Attention Is All You Need – A Moral Case

It turns out that giving neural networks attention gives you some pretty amazing results. The attention mechanism allowed neural language models to ingest vast amounts of data in a highly parallelised manner, efficiently learning what to pay the most attention to in a contextually aware manner. This computational breakthrough launched the LLM-powered AI revolution we’re living through. But what if attention isn’t just a computational trick? What if the same principle that allows transformers to focus on what matters from a sea of information also lies at the heart of consciousness, perception, and even morality itself? (Ok, maybe this is a bit of a stretch, but hear me out.)

To understand the connection, we need to look at how perception really works. Modern neuroscience reveals that experience is fundamentally subjective and generative. We’re not passive receivers of objective reality through our senses, we’re active constructors of our own experience. According to predictive processing theory, our minds constantly generate models of reality, and our sensory input is then used to provide an ‘error’ of these predictions. But the extraordinary point here is that we never ‘see’ these sensory inputs, only our mind’s best guess of how the world should be, updated by sensory feedback. As consciousness researcher Anil Seth puts it “Reality is a controlled hallucination… an action-oriented construction, rather than passive registration of an objective external reality”, or in the words of Anaïs Nin, half a century earlier, “We do not see things as they are, we see things as we are.”

So what does this all mean? If every moment of experience is a creative act, and attention directs that creation, then what we choose to attend to becomes a moral act. Iris Murdoch argued that the essential moral act is to cast a “just and loving attention” on another person. Iain McGilchrist takes this further: “Attention is a moral act: it creates, brings aspects of things into being, but in doing so makes others recede. What a thing is depends on who is attending to it, and in what way.”

Idealism, the view that consciousness is fundamental and the basis of reality, gives this an even deeper resonance. Berkeley’s “esse est percipi” (to be is to be perceived) suggests that our perceptual attention doesn’t just shape our experience of reality; it is reality itself, thereby directly shaping it and bringing it into being.

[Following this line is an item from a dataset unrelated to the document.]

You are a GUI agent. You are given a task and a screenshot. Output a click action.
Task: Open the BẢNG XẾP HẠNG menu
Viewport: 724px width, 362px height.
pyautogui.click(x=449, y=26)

This view transforms everyday actions into ethical ones. When we choose what to attend to, whether that’s scrolling our phone or engaging with the person across from us, we’re making a moral choice by choosing what to bring into being. Simone Weil captured this: “Attention is the rarest and purest form of generosity.” She argued that “the authentic and pure values—truth, beauty, and goodness—in the activity of a human being are the result of one and the same act, a certain application of the full attention to the object.” What we pay attention to reveals our inherent values. The modern attention economy is not only absorbing our time but shaping what we collectively bring into existence.

There is a bidirectionality here as well, the actions we take, our choices of what to attend to, influence the training data these models are then trained on, and their resulting models of the world. Every time we choose what to attend to, we choose what world we want to create, and what AI we bring into that world.